Outro clássico inicial de Belchior, a canção “A palo seco” (1973) já tinha sido gravada por Fagner no segundo álbum do cantor, “Ave Noturna” (1975). Só que o atual registro tem um diferencial: a voz do próprio Belchior, extraída da gravação do antológico álbum “Alucinação” (1976), é a primeira a ser ouvida no disco de Fagner, em ato de generosidade do parceiro. Depois, Fagner entra como a segunda voz até que os cantos dos artistas se alternam na faixa de valor afetivo.
Música até então inédita na voz de Fagner, “Galos, noites e quintais” (1976) foi formatada somente com o toque de Robertinho de Recife nas guitarras e violões, assim como “Moto 1” (1973), parceria de Fagner com Belchior apresentada ao Brasil há 49 anos no primeiro álbum de Fagner.
Parceria de Fagner e Belchior que emergiu nos anos 1980, em álbum da fase tecnopop da discografia de Fagner, “Contramão” (1985) se diferencia no disco pelas presenças de músicos de outra cena musical carioca – como Alexandre Kassin (baixo), Marcelo Costa (bateria e percussão) e Humberto Barros (teclados) – e pela participação de Roberto Frejat na voz e no violão. O convite a Frejat conecta o atual registro fonográfico de “Contramão” à gravação original de 1985, feita com a participação de Cazuza (1958 – 1990), parceiro de Frejat na banda carioca Barão Vermelho.

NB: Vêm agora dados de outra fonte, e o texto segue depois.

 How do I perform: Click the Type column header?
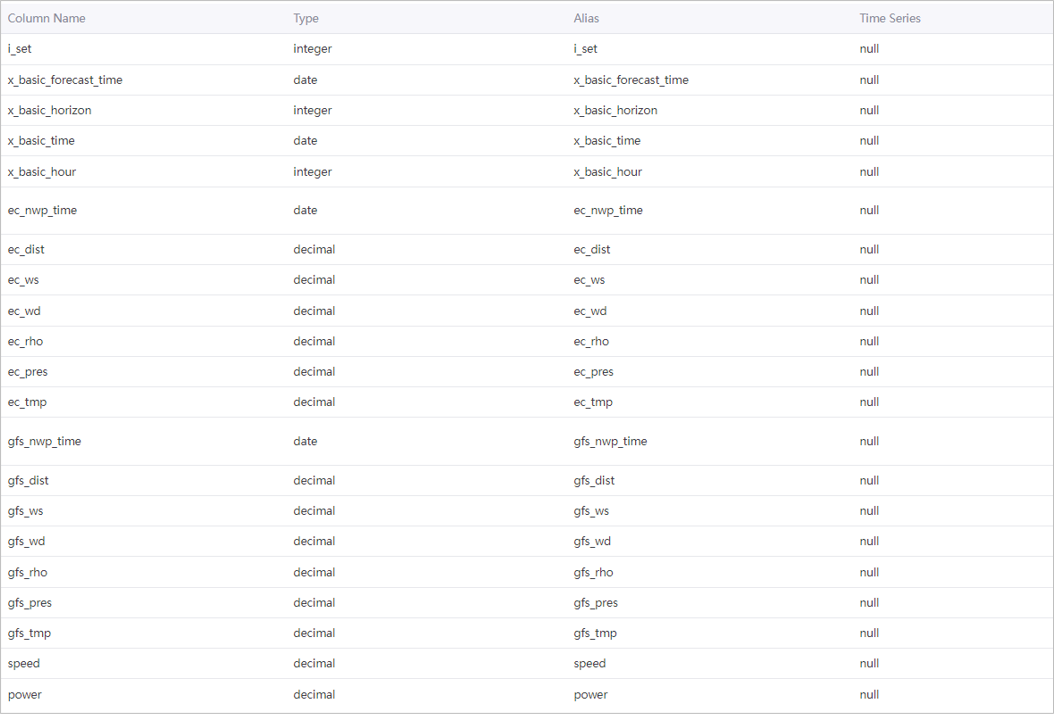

Canção dos primórdios da parceria de Fagner com Belchior, gravada em 1972 por Wilson Simonal (1938 – 2000), “Noves fora” soa extremamente atual na pegada forrozeira do cantor Xand Avião, convidado da gravação formatada por Emanuel Dias (arranjo, teclados e percussão) com o toque da sanfona de Nonato Dias.
Um dos títulos menos conhecidos da parceria de Fagner com Belchior, tendo sido gravada somente por Fagner nos álbuns “Orós” (1977) e “Canta en Español” (1981), “Romanza” ressurge no álbum “Meu Parceiro Belchior” com a pegada roqueira do power trio formado pelos irmãos Arthur Monticelli (guitarra), Bruno Monticelli (bateria) e Vitor Monticelli (baixo).
Canção já gravada por Fagner no álbum “Pássaros Urbanos” (2014), “Paralelas” (1975) aparece em registro ao vivo, extraído da mesma gravação de show que gerou a faixa “Mucuripe”. Ouvir o coro do público cantando toda a letra de Belchior é perceber que, sim, Belchior vive. No canto do público e no canto do parceiro Fagner neste disco que constitui relicário de canções e emoções eternas. Viva Belchior!